Monday, October 22, 2007

Letting the UI drive service and application utilization, rather than the other way around

Traditionally the UI has had a subordinate role compared to the mobile applications, i.e. the browser, messenger and media player. This is about to change. The UI is gradually moving from something, hopefully, nice and beautiful, to a strategic differentiator in designing and utilizing all of the functions in the device.

A seamless UI approach to mobile devices implies that there will be no fixed boundaries on how the end-user shall interact with the device. A traditional menu structure may have its advantages for orientation, but a user experience centric approach (so successfully implemented by companies like Apple) plays more into the hands of how we behave. A UI that supports flow and function based user interaction will not tie the user to a specific application, but rather present a logical flow of options; - What do you want to do next?

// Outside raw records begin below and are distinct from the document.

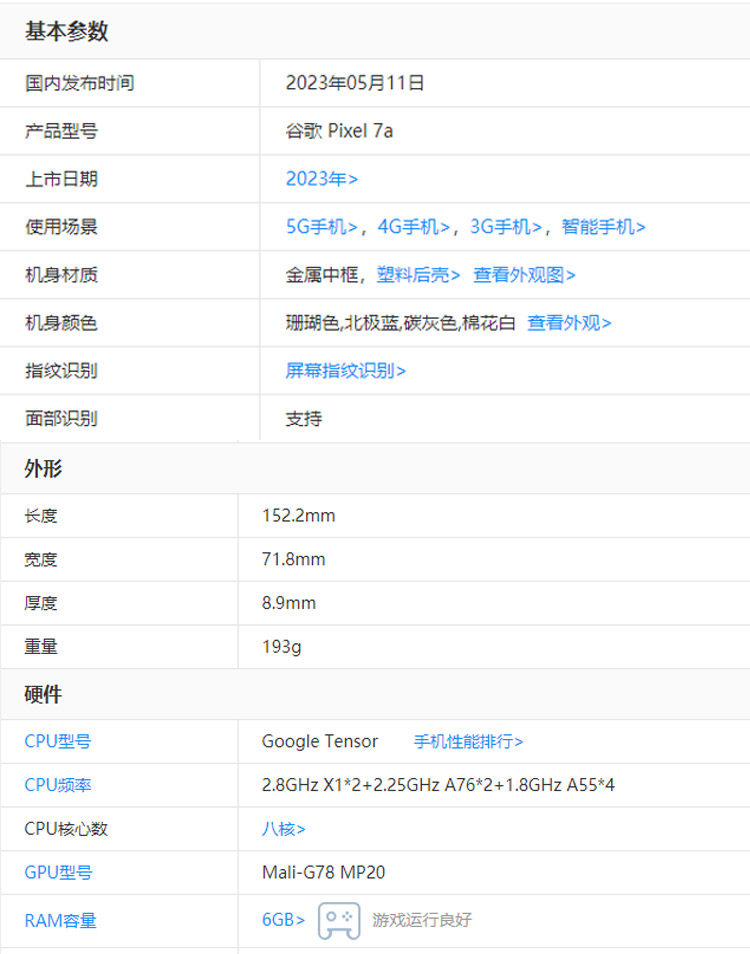Select the 4G手机 link
Screen dimensions: 750x954
tap(414, 227)
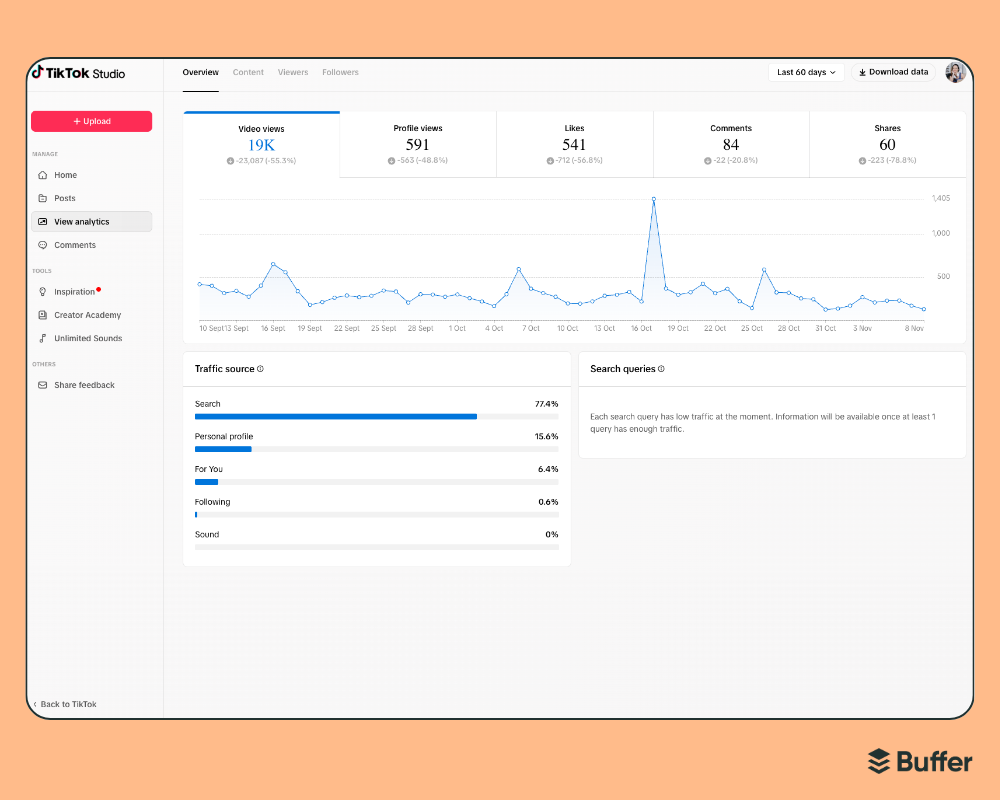Select the Likes metric card
The height and width of the screenshot is (800, 1000).
tap(574, 145)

TAT Cascades re-enforces this paradigm shift with its focus on user and function driven UIs, rather than the traditional application centric silo based approach. The UI will work with smooth transitions between logical functions and invoke the appropriate part of the application service layer. The foundation of TAT Cascades centers on the ability to expose underlying services in a structured and easy accessible way and that the UI Framework is designed in such a way that it through event triggers, defined in XML, can call upon a certain activity, for example editing a picture, without having to start the whole camera application. This way of letting the UI invoke a service, rather than letting the application invoke the UI was not possible in the “old” monolithic way.

TAT’s PhotoRiver solution makes full use of the advantages posed by a UI driven architecture.